This add a *lot* a value to the watch.

I hope you can get working too.


----------



## ramm1002

|>

Have You simply doubleclicked this file - NAV_Master_II_DevicePlugin_v1.0.1.st3Plugin ? 
- can You paste pic. with list of all plugins installed ( maybe it needs another plugin to work ) 
- what's Your ver. of Sporttracks ? ( mine is - 3.0.4224 ) 
- operating system ?
- are You able to change anything with settings button ?


----------



## Rigel

This is just what I wanted...

On Friday my bicycle buddy told me about a route we should try. Since I had things to do, I couldn't accompany him. He realized the ride and texted me the travel data. Today (Sunday), I decided to take the challenge myself alone. This is how it went:










I don't have a bike computer on my road bike, because of extra weight issues, I only have my Ascen watch. It helped me on these: time of day, distance travelled, period of travel, average speed, max speed, elevation, and most importantly keeping my track log... The first thing when I arrived home was to connect the watch to my PC and show my wife the route and evaluate how I did. Not bad at all.. 93 km in 4:41 hours including pitstops.
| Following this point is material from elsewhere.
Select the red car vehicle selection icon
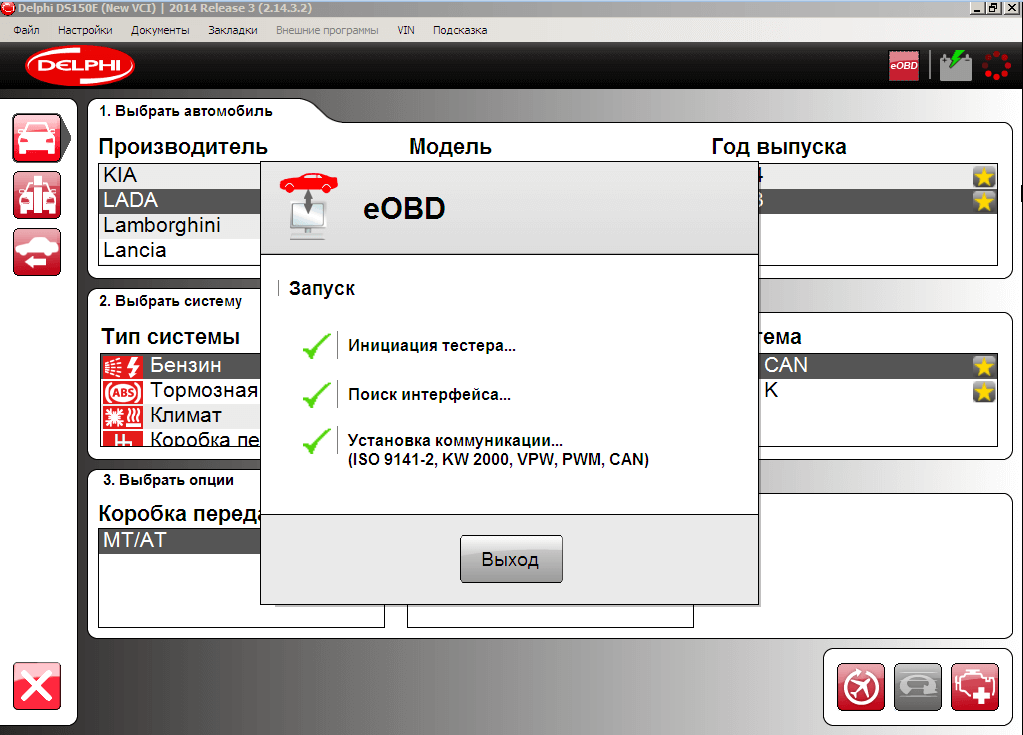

This watch gives me everything I want to see after a bike ride. Very happy to have it.


----------



## or_watching

Hi.
Here's a tip on getting Routes into the watch.

Getting the SportTracks Import plug-in for this watch renewed my interest. It's my everyday watch (cheap, size, 5 alarms and CDT), and now it's even easier to use the track data. (Previously I'd been doing csv export, running a script and then doing a manual import. That gets old.) Now it's easy when I happen do be out for a walk or hike or reconnoitering a running route with my everyday watch... to get it into ST3.

But now onto Route creation. There are two options in the GPSMaster:


Draw it in the GPSMaster Path Tool which uses Google street/topo/satellite. That works fine. 
Import a .kml. Not so fine, in my experience 
Alas, no kml file I've had ever would import. Message = "No Waypoints"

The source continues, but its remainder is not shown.